» **GIVEN PROBLEM**
Reproduce the lines of the listing below exactly, starting with the line that contains "Screen dimensions: 600x1067" and continuing through the line that contains "This screenshot has height=819, width=1456.".

» **TASK MATERIAL**
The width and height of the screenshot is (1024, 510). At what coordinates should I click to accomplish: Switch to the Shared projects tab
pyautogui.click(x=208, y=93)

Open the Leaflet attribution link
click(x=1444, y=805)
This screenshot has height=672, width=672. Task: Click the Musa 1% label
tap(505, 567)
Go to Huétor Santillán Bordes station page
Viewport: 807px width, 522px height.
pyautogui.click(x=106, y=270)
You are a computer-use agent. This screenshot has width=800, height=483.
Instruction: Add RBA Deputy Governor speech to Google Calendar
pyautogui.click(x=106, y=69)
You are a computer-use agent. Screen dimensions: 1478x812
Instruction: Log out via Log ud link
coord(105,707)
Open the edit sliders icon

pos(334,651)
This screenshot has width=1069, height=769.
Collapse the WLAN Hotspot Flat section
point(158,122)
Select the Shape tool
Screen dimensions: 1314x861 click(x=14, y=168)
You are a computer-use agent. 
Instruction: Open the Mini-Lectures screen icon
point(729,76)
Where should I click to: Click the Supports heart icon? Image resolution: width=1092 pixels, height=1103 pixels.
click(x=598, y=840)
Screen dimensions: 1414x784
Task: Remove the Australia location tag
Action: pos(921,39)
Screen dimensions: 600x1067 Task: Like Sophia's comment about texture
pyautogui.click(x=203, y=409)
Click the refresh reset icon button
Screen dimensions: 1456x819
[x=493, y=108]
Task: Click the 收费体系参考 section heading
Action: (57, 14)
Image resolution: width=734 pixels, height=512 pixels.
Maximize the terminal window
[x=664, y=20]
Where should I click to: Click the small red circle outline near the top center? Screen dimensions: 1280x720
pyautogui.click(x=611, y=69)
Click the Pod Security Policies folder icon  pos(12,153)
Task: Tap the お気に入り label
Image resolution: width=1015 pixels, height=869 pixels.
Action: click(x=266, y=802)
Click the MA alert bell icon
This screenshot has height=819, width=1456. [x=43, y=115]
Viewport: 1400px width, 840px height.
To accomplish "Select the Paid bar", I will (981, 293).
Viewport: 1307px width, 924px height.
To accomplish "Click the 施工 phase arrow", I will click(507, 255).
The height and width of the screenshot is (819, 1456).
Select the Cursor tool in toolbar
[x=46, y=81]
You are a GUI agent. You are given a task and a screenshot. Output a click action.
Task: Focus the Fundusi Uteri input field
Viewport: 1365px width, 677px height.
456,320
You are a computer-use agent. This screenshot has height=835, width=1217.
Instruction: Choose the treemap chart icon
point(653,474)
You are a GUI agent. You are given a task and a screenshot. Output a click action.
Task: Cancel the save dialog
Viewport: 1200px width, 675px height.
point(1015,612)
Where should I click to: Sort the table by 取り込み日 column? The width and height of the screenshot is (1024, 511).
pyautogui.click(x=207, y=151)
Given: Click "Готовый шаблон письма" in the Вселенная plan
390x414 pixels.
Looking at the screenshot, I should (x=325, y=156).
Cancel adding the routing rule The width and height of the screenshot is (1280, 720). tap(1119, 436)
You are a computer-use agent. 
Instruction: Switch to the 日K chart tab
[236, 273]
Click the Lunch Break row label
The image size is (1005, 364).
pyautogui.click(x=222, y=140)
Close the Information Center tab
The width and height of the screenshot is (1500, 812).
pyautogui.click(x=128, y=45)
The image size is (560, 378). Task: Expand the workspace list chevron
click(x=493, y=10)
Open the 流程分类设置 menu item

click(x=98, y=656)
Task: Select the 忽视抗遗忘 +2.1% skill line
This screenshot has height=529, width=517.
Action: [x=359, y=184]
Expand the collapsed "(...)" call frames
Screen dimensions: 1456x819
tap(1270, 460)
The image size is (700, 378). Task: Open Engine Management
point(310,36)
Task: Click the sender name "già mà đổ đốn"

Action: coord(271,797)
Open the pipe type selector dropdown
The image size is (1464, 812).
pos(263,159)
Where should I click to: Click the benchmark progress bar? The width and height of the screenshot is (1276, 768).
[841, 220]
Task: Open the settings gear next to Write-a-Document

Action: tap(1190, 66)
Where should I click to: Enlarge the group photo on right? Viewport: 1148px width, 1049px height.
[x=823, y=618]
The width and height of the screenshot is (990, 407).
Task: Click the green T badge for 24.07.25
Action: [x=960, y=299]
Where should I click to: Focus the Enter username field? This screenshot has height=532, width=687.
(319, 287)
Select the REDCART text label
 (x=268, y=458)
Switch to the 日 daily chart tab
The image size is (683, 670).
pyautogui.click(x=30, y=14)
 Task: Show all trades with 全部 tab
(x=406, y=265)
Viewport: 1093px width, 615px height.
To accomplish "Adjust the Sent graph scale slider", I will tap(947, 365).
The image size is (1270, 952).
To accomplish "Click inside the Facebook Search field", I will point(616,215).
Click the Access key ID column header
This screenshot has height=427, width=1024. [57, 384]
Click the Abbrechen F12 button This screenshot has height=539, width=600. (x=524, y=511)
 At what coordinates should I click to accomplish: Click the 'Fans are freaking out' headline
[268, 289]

» **SOLUTION FOR THIS PROBLEM**
Screen dimensions: 600x1067 Task: Like Sophia's comment about texture
pyautogui.click(x=203, y=409)
Click the refresh reset icon button
Screen dimensions: 1456x819
[x=493, y=108]
Task: Click the 收费体系参考 section heading
Action: (57, 14)
Image resolution: width=734 pixels, height=512 pixels.
Maximize the terminal window
[x=664, y=20]
Where should I click to: Click the small red circle outline near the top center? Screen dimensions: 1280x720
pyautogui.click(x=611, y=69)
Click the Pod Security Policies folder icon  pos(12,153)
Task: Tap the お気に入り label
Image resolution: width=1015 pixels, height=869 pixels.
Action: click(x=266, y=802)
Click the MA alert bell icon
This screenshot has height=819, width=1456. [x=43, y=115]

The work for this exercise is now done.